When I was a child, the one thing my mother instilled in me alongside my love for dance was my love for the land. She would hum a soft patriotic tune of her own as she braided my black hair in gentle knots, putting flowers in my hair and telling me that I was the most special girl in the Underworld.
And it helped, it made me feel loved when the hateful stares of my father would become too much to handle. It kept me attached to my land and pack even when my own family was out for my blood.
I never understood why my father despised me so much. He wouldn't allow my older brothers to play with me when we were kids. He couldn't even bear the sight of me, always sneering a "useless omega" every time his gaze fell on me before looking away as if even looking at me physically pained him. I spent so many years, crying and trying to make my father love me. But he never did, never once looked at me with the same adoration and love he carried for his sons.
And my brothers were the best as kids. They always found time for me. Kian, my oldest brother would make me flower crowns every time he would come back from the forest after their playtime. And Ian would get mad at father when he would shout at me. They were my rocks along with my mother. But all that went to dust when Kian was sent to the Alpha camp to prepare for taking over the pack one day and Ian to the Warrior camp to serve the King, as he was the second alpha child of my father. It's tradition, my mother would say when I would cry for my brothers every night.
They came back when I was seventeen not just as fully grown wolves but also complete strangers to me. They never had the time for me then. Sometimes, I wonder if they were aware of my father's plan of murdering me before I was eighteen.
Did they help him pull it through?
It got worse when I turned seventeen. I, a normal omega girl that no one paid much attention to except for my mother was being chased by demons and vampires alike. It was like someone had put a bounty on my head. I still wonder if it was my father or someone else. And why me?
Needless to say, I was forced to leave the land I so adored to survive. And I've never let myself think about the Underworld ever again.
But now, as we enter through the portal summoned for the King, my heart aches. I've missed this place irrespective of how much I've tried to forget it. I clutch my dress in fists on my knees as I look out through the black tinted windows of the car at the breathtaking, live forest of the North.
I hastily roll down the window when I see scarlet birds chirp merrily on evergreen branches. The smell and the feeling of belonging hits me all at once. And although, I've never seen the Northern Forest before it still brings tears into my eyes.
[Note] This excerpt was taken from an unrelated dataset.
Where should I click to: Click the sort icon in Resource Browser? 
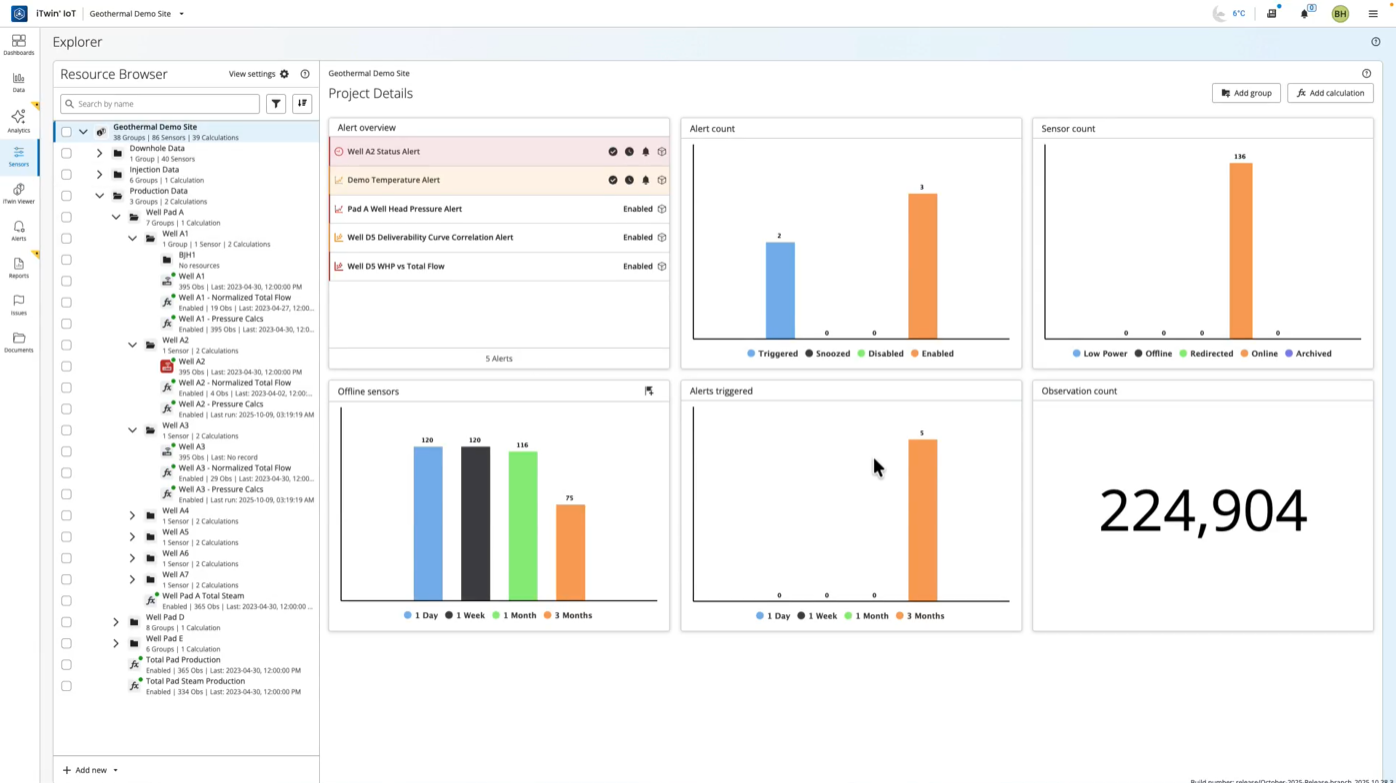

Small pixies chase each other from flower to flower as the three cars move through the forest, slow and steady to not disturb any creatures. Even the sun hits differently on my skin, the soft rays filtering through the thick rays like waves of golden dust. I note that the foliage is thick in this region, green wines covering almost the whole of the forest. But the way the forest parts to give way to the King is nothing short of wondrous.
I wave at some pixies when I see them watching me, laughing when they start to giggle among themselves before flying everywhere to collect what I assume are small white flowers. The car moves past them before I can make sense of what they are so hyper about. Their laughter and mumbling downing out the further we move away from them.
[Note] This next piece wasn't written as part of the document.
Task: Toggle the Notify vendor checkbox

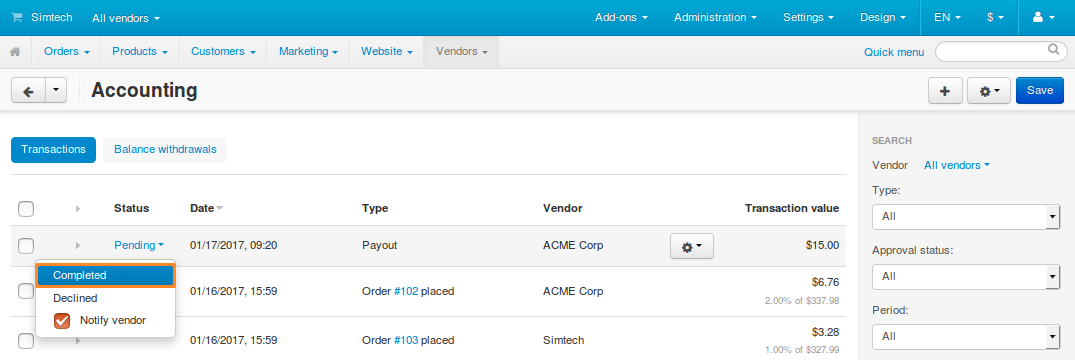Action: (62, 320)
But the silence is short-lived because suddenly the sound of flapping wings fills my ears and I turn around to almost get slapped in the face by a cute little pixie wing. The pixie with green eyes and even greener wings doesn't let that faze her though. Because she rubs up against my cheek, the language she speaks is unfamiliar to me but I let the small thing guide me so my head sticks out of the window. One of the guards on the front grunts in disapproval but I pay him no mind when four more pixies bring a cute little flower crown made of white flowers and set it on top of my head.
The other four pixies rub against my cheeks after setting the crown on my head in a fashion similar to the first one. And I giggle as they litter my face with small ticklish kisses, "thank you, you guys are so cute," I tickle the cheek of a purple-winged pixie with my pinky finger. She melts under my touch, placing her small face on my fingers and I coo at her cuteness.
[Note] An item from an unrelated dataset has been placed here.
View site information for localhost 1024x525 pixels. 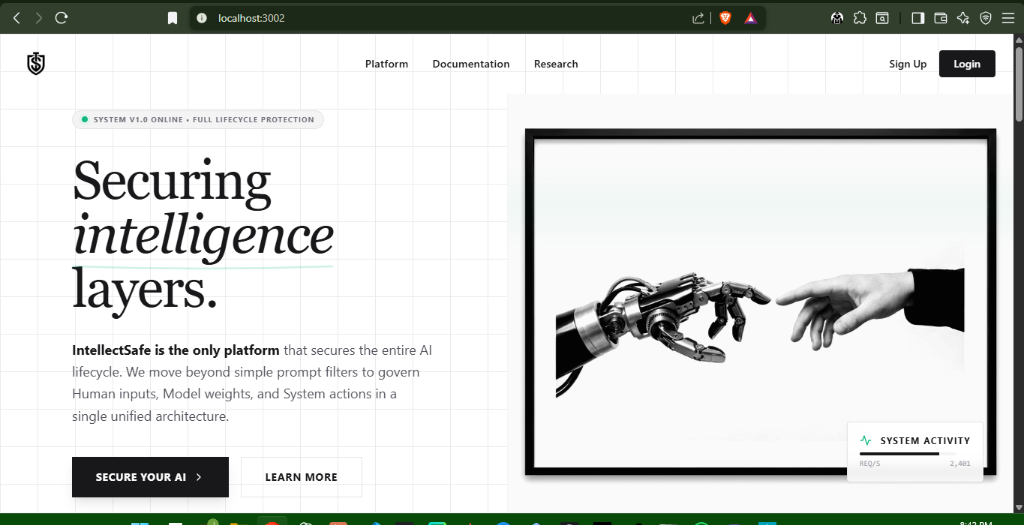point(201,18)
But all that is promptly stopped by a growl the warrior in the front lets out. The pixies scramble out of the car window in the next second, obviously scared by the big bad wolf. I pout grumpily as I watch the pixies fly away, glaring at the redhead of the warrior now.
"What? Pixies are known for naught. We don't want them to make the car fly with pixie dust now, do we?" The warrior rumbles. He is a very tall fellow with a deep voice and vibrant red hair that screams intimidation.
Although, I'm not intimidated in the slightest.
"That's a little far-fetched now, isn't it? They're literally five inches tall," I grumble, folding my arms across my chest in petulance as I look out of the window.
"You would be surprised how powerful their dust is, little she-wolf. I suggest you keep your distance," He shakes his head, his black glasses-covered eyes scanning the surrounding. And I want to retribute with something witty but I decide to let it go. I have other things to worry about like finding a way to get out alive from the Royal Court trail.